Stock and crypto trading platform, Robinhood, has revealed that they have suffered a “security incident” where an unauthorized third party obtained access to personal information about their customers. Robinhood confirmed the attack in a recent blog post and stated that the attack occurred on the evening of November 3.
The company has downplayed the attack, saying that it “has been contained and that no Social Security numbers, bank account numbers, or debit card numbers were exposed.” However, they also confirmed that at least five million email addresses were stolen and another two million records with full names. A smaller cache of customers, 310 according to Robinhood, may have had more data stolen, such as name, date of birth, and zip code. Even more extensive data may have been breached for 10 Robinhood customers.

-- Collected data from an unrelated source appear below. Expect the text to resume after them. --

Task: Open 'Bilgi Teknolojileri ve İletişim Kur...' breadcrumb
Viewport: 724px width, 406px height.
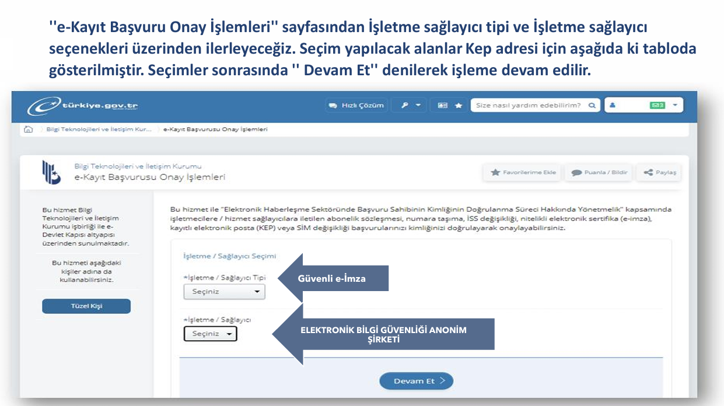Action: [x=99, y=130]
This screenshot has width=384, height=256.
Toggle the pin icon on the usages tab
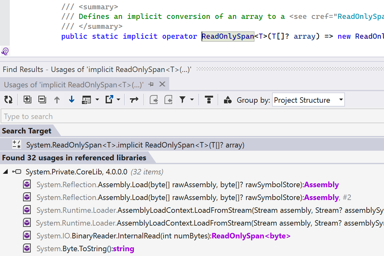coord(151,84)
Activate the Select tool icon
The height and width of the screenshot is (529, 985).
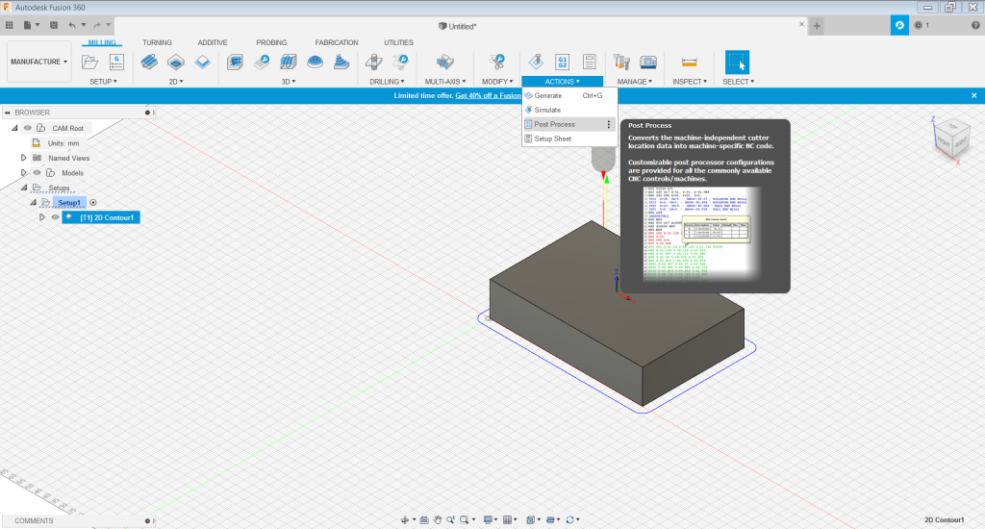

The unauthorized party has made a ransom demand, but it cannot be confirmed if any payment has been made to them. Robinhood has outsourced the investigation to Mandiant, a leading cyber security firm.
Initial investigations indicate that the attacker staged a social engineering attack against an internal customer support employee and then obtained access to customer support systems.
Robinhood is in the process of informing customers that may have been affected by the breach.
“As a Safety First company, we owe it to our customers to be transparent and act with integrity,” said Robinhood Chief Security Officer Caleb Sima. “Following a diligent review, putting the entire Robinhood community on notice of this incident now is the right thing to do.”